Takahashi for his Fall 2020 men's at Paris Fashion Week the collection took on the intensity of a visual narrative via a theatrical performance, which included female dancers and a male protagonist playing the ruthless warlord, sourced from the incredibly intense Japanese feudal 1957 epic “Throne of Blood” (Akira Kurosawa), which was influenced by Shakespeare's Macbeth. Takahashi's *drama unfolded in three parts, with the Japanese influenced femme fatales maintaining a constant seduction over the wayward and ill fated male dancer. 

The Undercover collection, as noted with some of the London and Milan showings so far early in this new year are loosening up the modernist, tailored and suiting arrays that have stumbled over from 2019 into 2020, interfused with the thrift mix and match looks. The mountaineering, urban combat/street wear and rugged styles are making a comeback, which in its time-line reached a peak of the mentioned trend in 2018.  Yet, this time its reemergence has maintained the recycled and thrift 'shop' attached styles. Which in turn is becoming a solid look for 2020. But, Takahashi has issued a striking decree, with the foreground theatrics and cryptic narrative, which could be the concept of clothing as a form of protective layering to survive within or least a psychological reassurance.  A styled armour.  More so it may just stand as a defining fixture of both men's and women attire, as the collection is also aimed at females. The Japanese master of fashion Yohji Yamamoto has long portrayed that idea that women are capable of wearing men's clothing, as an acceptable fluidity – which was the reasoning for his first brand Y's.  

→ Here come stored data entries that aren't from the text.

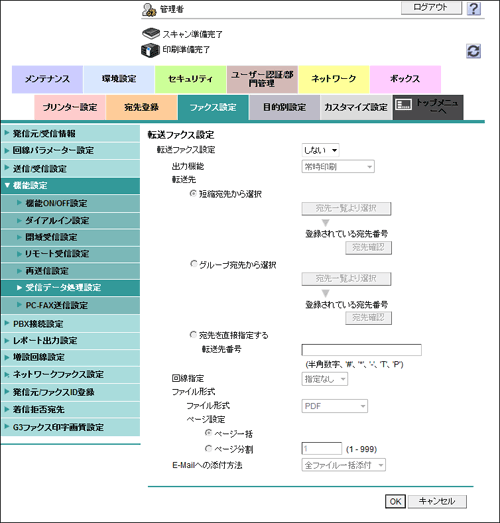Screen dimensions: 500x523
Task: Select グループ宛先から選択 radio button
Action: (x=193, y=264)
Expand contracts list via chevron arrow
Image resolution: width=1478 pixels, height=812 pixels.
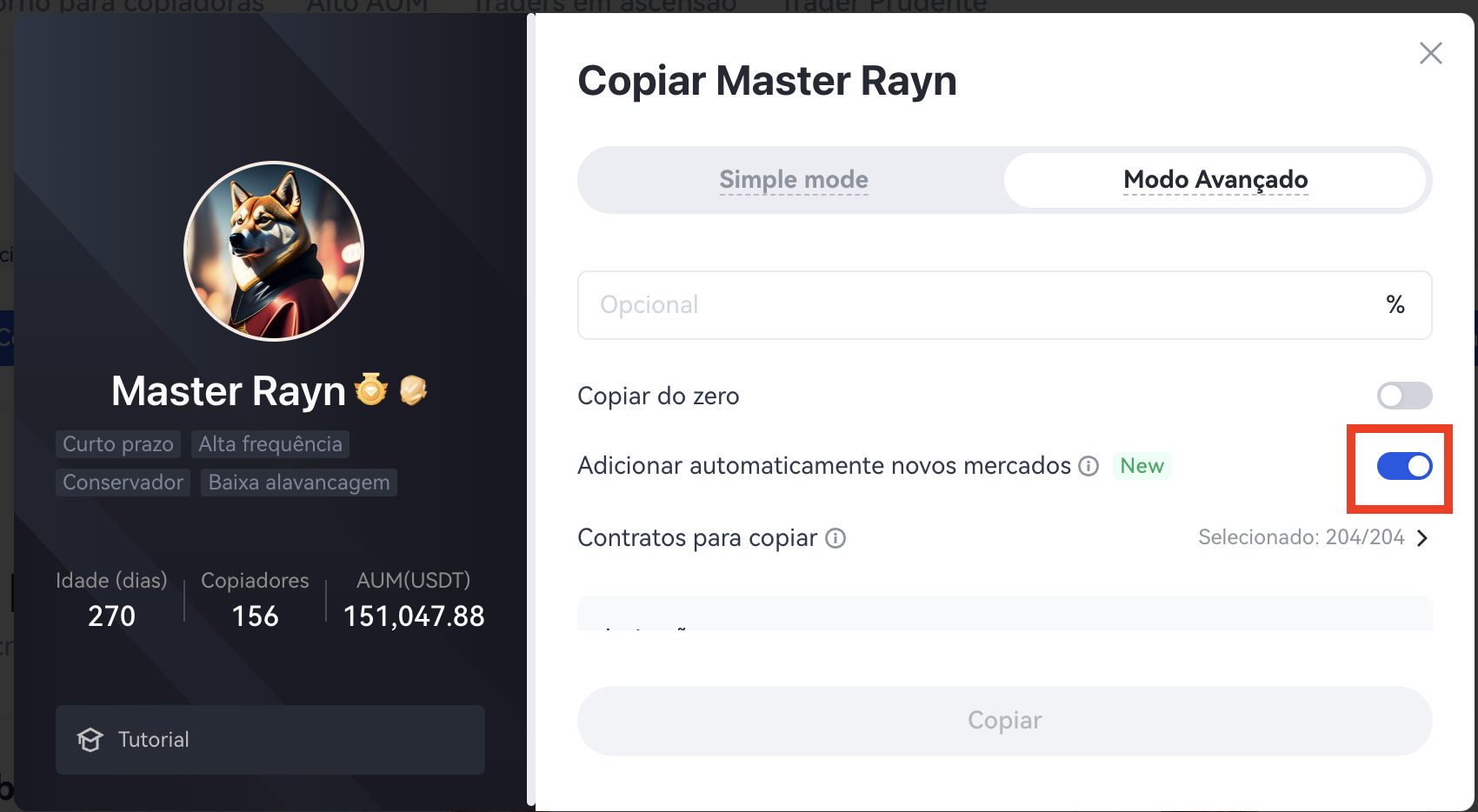pyautogui.click(x=1422, y=538)
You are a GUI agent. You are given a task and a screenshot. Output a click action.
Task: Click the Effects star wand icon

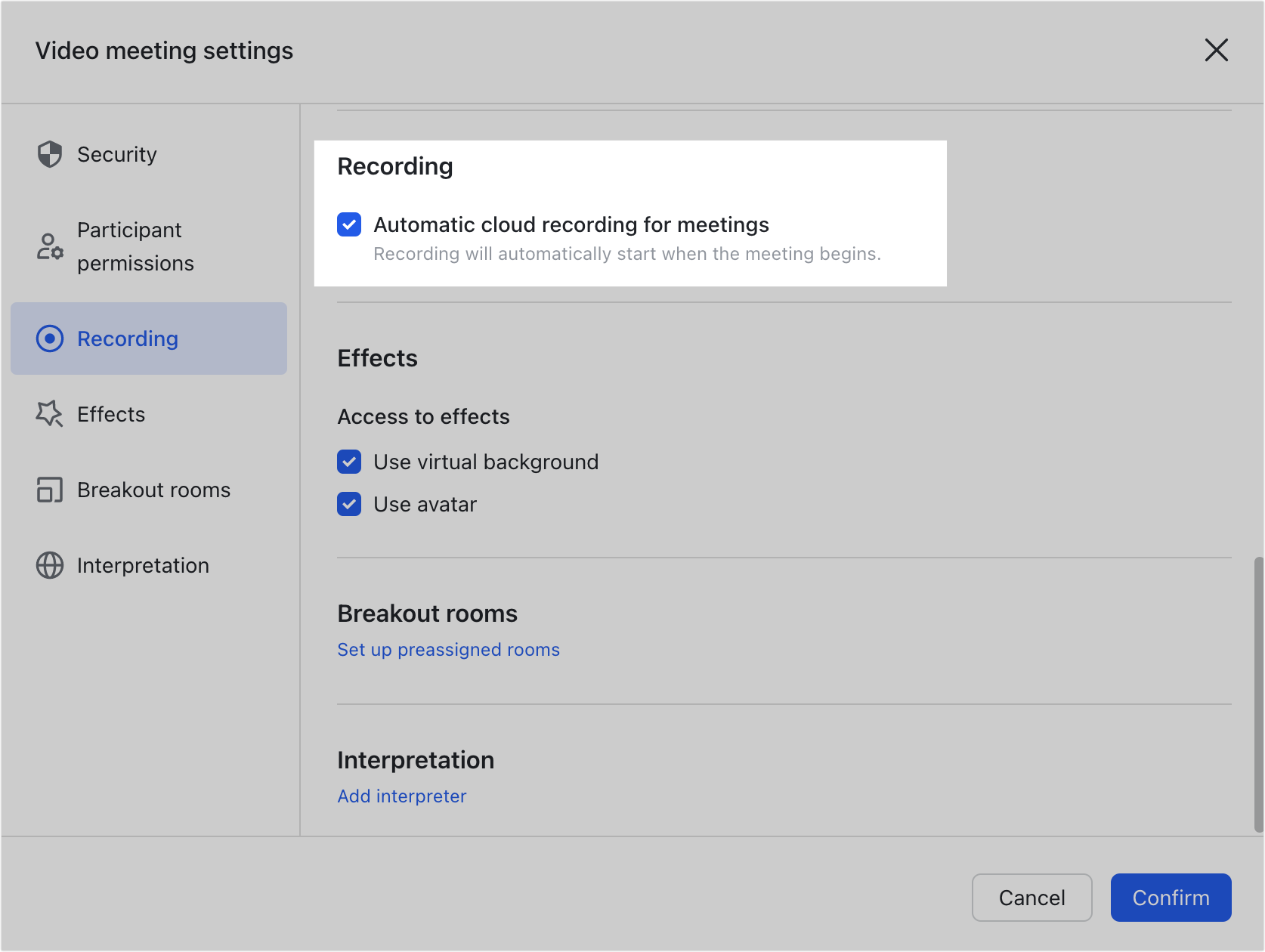pos(50,414)
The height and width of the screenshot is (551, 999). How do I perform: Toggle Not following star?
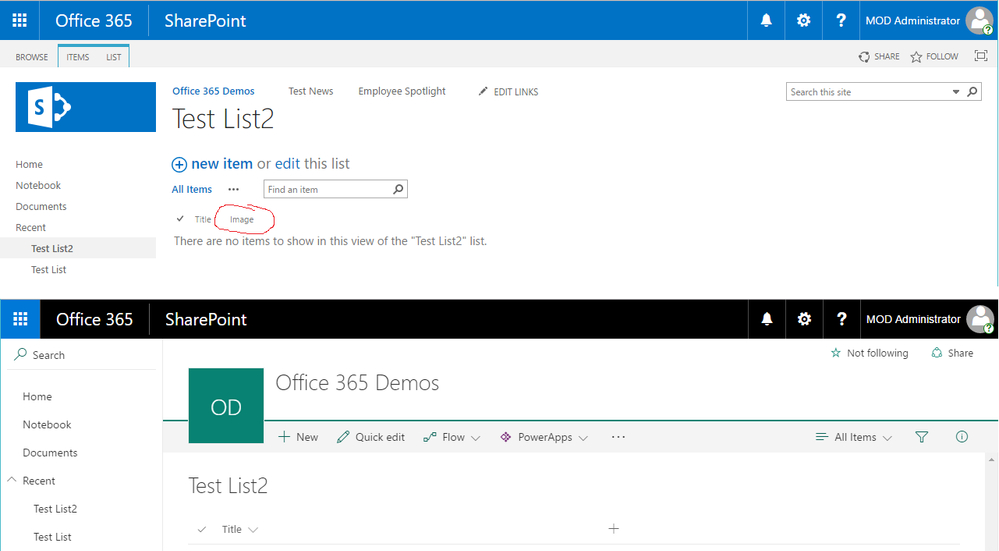pyautogui.click(x=836, y=353)

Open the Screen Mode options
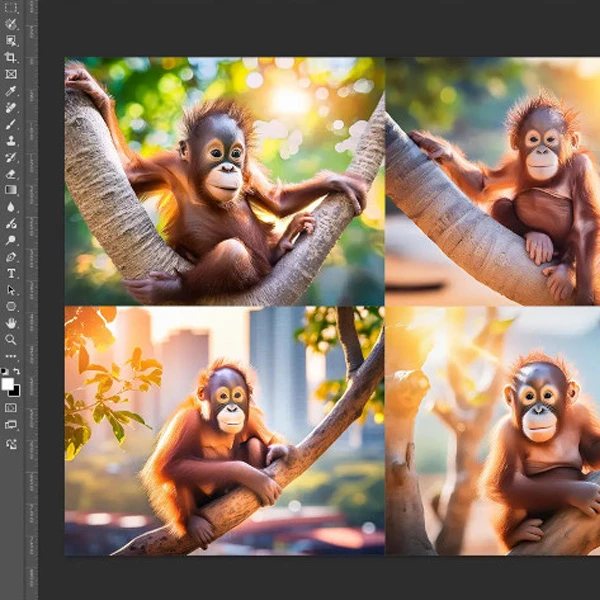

Superbly layered and fitted jackets and coats, padded, tough and resilient. A seriousness amongst the serene, with draped linen and beautifully formulated styles of Scottish Macbeth tartan with images of the arrowed villain, who actually had real arrows fired at him for the climatic ending, from Kurosawa's film drama "Throne of Blood".  The women's styles mixed with the men's collection are stunning, Japanese/Western infused floral prints, layered onto a futuristic style.  The color palette is vivid, yet also muted at the same time. An outstanding collection for Takahashi.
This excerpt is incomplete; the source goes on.